(Dataset excerpts)
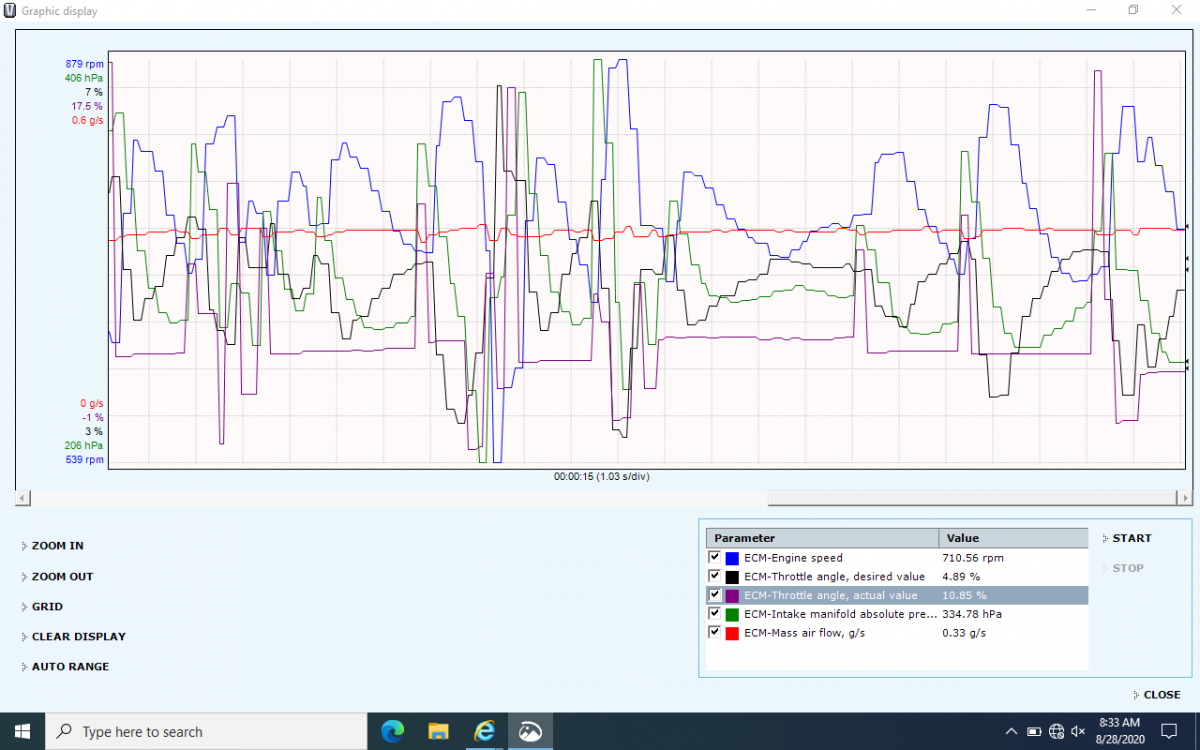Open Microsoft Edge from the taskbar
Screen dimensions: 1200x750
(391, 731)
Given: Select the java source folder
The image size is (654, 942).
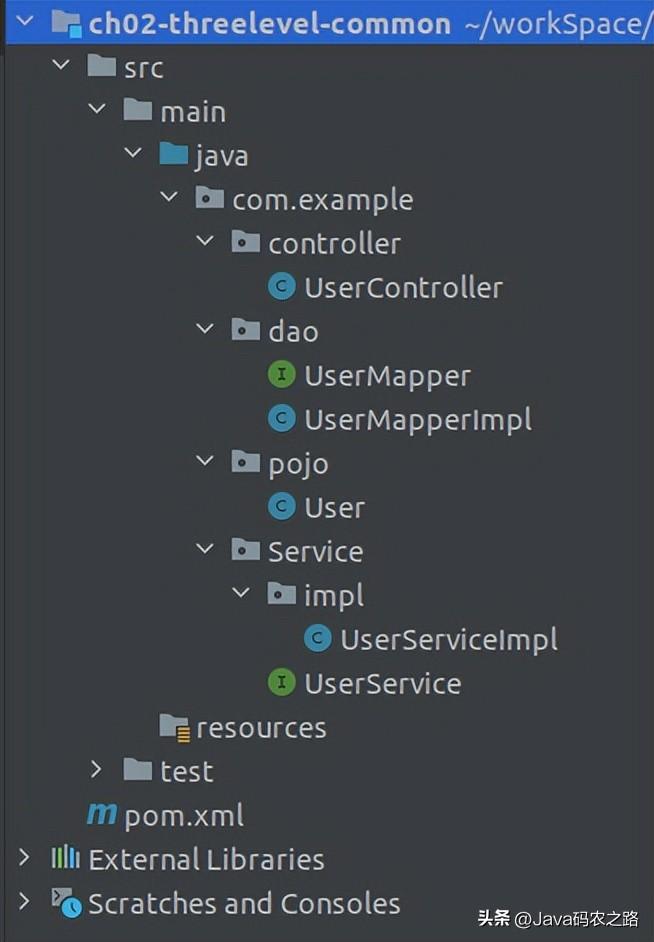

YOUR GOAL - The lines to return run from the line containing "Given: Select the java source folder" through the last line of the records. Give them exactly, omitting pictures.

YOUR SOLUTION -
Given: Select the java source folder
The image size is (654, 942).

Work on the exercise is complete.